CATANZARO Otto nuovi indagati, nuovi accertamenti sul Dna e sui reperti raccolti nel corso degli anni e un processo già in corso davanti alla Corte d’Assise di Catanzaro. A più di dieci anni dalla scomparsa di Maria Chindamo, il percorso giudiziario sulla morte dell’imprenditrice di Laureana di Borrello conosce un’altra svolta. E, ancora una volta, torna a interrogare quanto accadde la mattina del 6 maggio 2016 in località Montalto di Limbadi. Quella sull’omicidio di Maria Chindamo è infatti un’indagine che nel tempo ha cambiato più volte volto, attraversando arresti, scarcerazioni, pronunciamenti della Cassazione, nuove dichiarazioni di collaboratori di giustizia e una maxi inchiesta antimafia. Fino al processo contro Salvatore Ascone, oggi unico imputato davanti alla Corte d’Assise, e al nuovo procedimento nel quale la Dda di Catanzaro ha iscritto altre otto persone ipotizzando per tutte il concorso nell’omicidio, nella distruzione e nell’occultamento del cadavere, con l’aggravante della finalità di agevolare la cosca Mancuso.

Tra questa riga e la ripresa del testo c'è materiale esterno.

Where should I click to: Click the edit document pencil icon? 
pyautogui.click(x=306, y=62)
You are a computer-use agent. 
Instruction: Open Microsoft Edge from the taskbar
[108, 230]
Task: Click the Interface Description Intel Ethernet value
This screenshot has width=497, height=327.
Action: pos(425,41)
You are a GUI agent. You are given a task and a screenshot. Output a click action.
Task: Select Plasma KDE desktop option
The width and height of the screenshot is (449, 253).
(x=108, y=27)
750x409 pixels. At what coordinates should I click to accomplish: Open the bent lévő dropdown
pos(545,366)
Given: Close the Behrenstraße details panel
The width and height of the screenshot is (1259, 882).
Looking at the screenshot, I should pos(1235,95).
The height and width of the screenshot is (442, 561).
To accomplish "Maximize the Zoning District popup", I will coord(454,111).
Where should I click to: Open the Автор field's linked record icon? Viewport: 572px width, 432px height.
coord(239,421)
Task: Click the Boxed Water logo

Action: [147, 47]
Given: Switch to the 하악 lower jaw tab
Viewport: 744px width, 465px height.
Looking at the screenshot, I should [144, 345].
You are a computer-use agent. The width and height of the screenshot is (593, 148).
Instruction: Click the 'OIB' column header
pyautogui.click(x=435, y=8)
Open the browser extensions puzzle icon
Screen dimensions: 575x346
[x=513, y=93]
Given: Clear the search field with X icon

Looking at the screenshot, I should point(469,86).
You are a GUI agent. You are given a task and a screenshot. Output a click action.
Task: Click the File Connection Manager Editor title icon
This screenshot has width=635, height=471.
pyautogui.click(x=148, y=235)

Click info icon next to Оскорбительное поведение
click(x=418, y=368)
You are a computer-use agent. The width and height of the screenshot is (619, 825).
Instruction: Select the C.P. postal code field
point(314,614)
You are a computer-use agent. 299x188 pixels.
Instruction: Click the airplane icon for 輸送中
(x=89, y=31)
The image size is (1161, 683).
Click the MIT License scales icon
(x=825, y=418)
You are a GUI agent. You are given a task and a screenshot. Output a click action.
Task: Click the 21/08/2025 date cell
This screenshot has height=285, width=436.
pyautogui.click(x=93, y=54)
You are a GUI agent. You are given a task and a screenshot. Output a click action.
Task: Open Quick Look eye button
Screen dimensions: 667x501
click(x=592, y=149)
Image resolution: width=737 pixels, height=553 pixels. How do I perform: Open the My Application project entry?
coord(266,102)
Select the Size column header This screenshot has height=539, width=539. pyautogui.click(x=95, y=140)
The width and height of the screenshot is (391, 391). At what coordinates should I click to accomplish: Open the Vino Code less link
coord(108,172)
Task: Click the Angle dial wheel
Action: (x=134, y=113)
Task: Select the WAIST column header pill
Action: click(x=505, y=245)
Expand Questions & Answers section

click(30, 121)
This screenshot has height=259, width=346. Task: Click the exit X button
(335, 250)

Il primo fascicolo e l’arresto di Ascone nel 2019

Per arrivare al nuovo scenario bisogna tornare indietro al luglio del 2019, tre anni dopo la scomparsa dell’imprenditrice. Fin dalle prime ore successive al 6 maggio 2016 l’attenzione degli investigatori si era concentrata anche sul sistema di videosorveglianza installato nella proprietà di Salvatore Ascone, situata proprio di fronte all’azienda agricola di Maria Chindamo. Una telecamera potenzialmente decisiva, perché orientata verso la zona in cui quella mattina era stata ritrovata la Dacia Duster dell’imprenditrice, ancora accesa, con tracce di sangue nelle vicinanze. Quelle immagini, però, non c’erano. L’11 luglio 2019 il gip di Vibo Valentia dispose la custodia cautelare in carcere per Salvatore Ascone, all’epoca 53enne, accusato di concorso nell’omicidio. Secondo il primo impianto accusatorio, il sistema di videosorveglianza sarebbe stato manomesso prima della scomparsa così da impedire la registrazione delle immagini e consentire a chi aveva agito di muoversi senza essere ripreso. Nel fascicolo era coinvolto anche il figlio Rocco, minorenne al momento dei fatti. E già allora compariva un altro nome destinato, sette anni dopo, a tornare nell’inchiesta: Nicolae Lurenthiu Gheorghe, operaio romeno che lavorava per Ascone. Era la prima vera svolta giudiziaria del caso. Ma quel primo impianto accusatorio non superò il vaglio cautelare. Il 2 agosto 2019 il Tribunale del Riesame di Catanzaro annullò l’ordinanza di custodia cautelare e dispose la scarcerazione di Ascone. La difesa aveva contestato la ricostruzione investigativa depositando anche una consulenza tecnica sul funzionamento delle telecamere, sugli orari e sui tempi di percorrenza.